E é por isso que, ao invés de travar a Inteligência Artificial da forma como tem sido feito em países como Itália, que suspendeu o uso do ChatGPT durante umas semanas, ou de simplesmente inventar leis para restringir o seu uso, é preciso ir à raiz do problema: a discussão sobre quem controla estas máquinas e que valores lhes são inculcados.

Os Governos não podem simplesmente aceitar ir gerindo, através de regulamentações feitas a posteriori, a forma como a IA é programada. É preciso que o público reclame para si uma intervenção sobre o esquema ético que lhe está subjacente. Instruir uma máquina com a ética de Nietzsche será necessariamente diferente de a programar sob os preceitos de Aristóteles. E esse é o debate que devíamos estar a fazer.

Há passos a ser dados nesse caminho. O Parlamento Europeu está a trabalhar em legislação que defina fronteiras e regras, que incluem a obrigatoriedade da divulgação das bases de dados usadas para treinar estes modelos de IA. Isso não chega. É preciso lembrar que estas tecnologias estão a ser criadas e desenvolvidas por empresas privadas, com interesses comerciais, numa lógica de mercado. Trazer para a esfera pública o seu domínio é essencial.

Teremos de conquistar “um futuro livre e radioso”

“Não quero programar máquinas inteligentes para aceitar e reproduzir a escassez e a desigualdade da sociedade moderna. Preferia usá-las para abolir a escassez e a desigualdade – e inculcar nos sistemas sociais que as rodeiam a ideia de que elas podem ser usadas somente para promover o bem-estar humano e devem ser usadas para esse fim”, defende Paul Mason num livro optimistamente intitulado “Um futuro livre e radioso, uma defesa apaixonada da Humanidade”.

Se é certo que as máquinas que produzimos são capazes de feitos maravilhosos, aquilo que nos torna melhores é a indefinível centelha de humanidade que carregamos.
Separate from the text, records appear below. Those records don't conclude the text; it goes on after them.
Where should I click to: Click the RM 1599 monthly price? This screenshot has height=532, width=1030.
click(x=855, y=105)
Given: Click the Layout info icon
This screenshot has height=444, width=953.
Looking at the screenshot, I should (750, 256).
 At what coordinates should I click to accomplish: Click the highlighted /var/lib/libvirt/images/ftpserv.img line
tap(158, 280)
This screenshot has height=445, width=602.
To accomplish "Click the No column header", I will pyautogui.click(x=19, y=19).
A mesma que faz com que nada seja melhor do que estar face a face com um humano e cuja ausência nos faz desesperar nas interacções mecanizadas com robots de call centers.

Na mesma entrevista ao Público, Chomsky frisa a luta titânica que enfrentará quem quiser resistir a um mundo dominado por uma Inteligência Artificial programada apenas para defender o sistema de mercado, sem preocupações sociais e humanitárias. “Não nos podemos esquecer de uma coisa: há imenso capital investido nestas tecnologias. Há instituições e organizações poderosas que se vão envolver nestas tecnologias e encontrarão inúmeras formas de contornar a legislação. Especialmente se as pessoas realmente quiserem isto [IA], criando uma lógica de procura e oferta. Aí as grandes organizações vão, certamente, encontrar uma forma de contornar a lei”.
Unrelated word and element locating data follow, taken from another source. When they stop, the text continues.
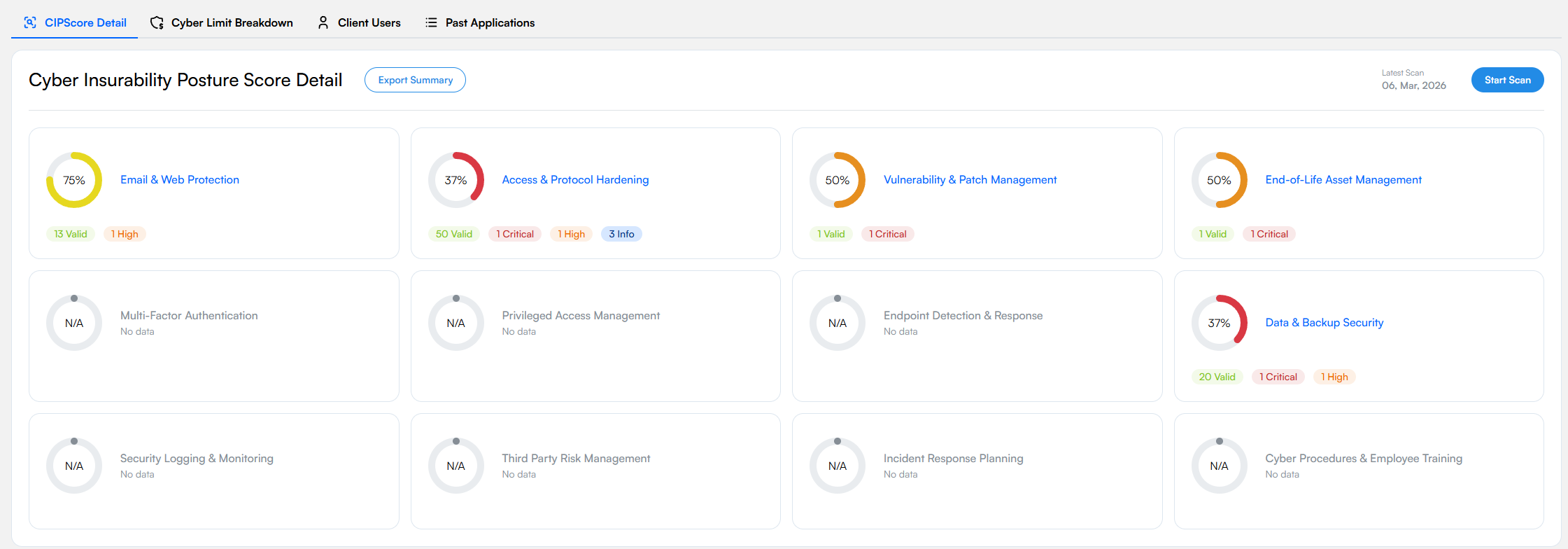Click the 3 Info badge
The width and height of the screenshot is (1568, 549).
point(621,234)
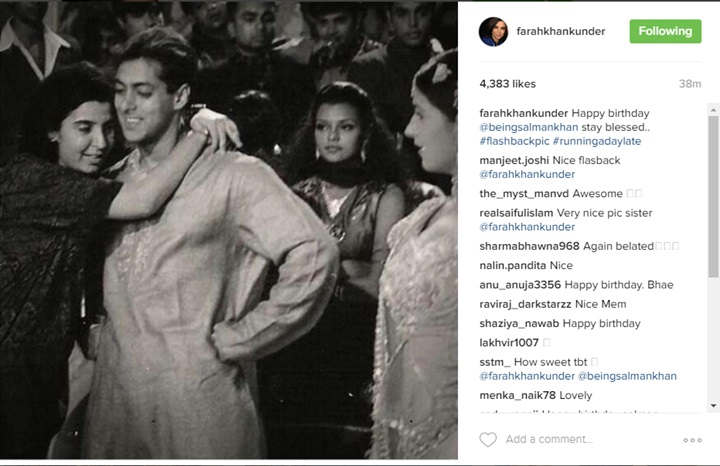Viewport: 720px width, 466px height.
Task: Click the comments scrollbar up arrow
Action: click(x=713, y=110)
Como se confronta, então, um poder tão forte? Da mesma maneira que a Humanidade tem encontrado, ao longo dos tempos, para resistir a várias formas de opressão. Pela acção colectiva, organizada, persistente e informada. Sim, ainda acredito que possa haver um “futuro livre e radioso”. Mas ele não nos será dado. Teremos de o conquistar.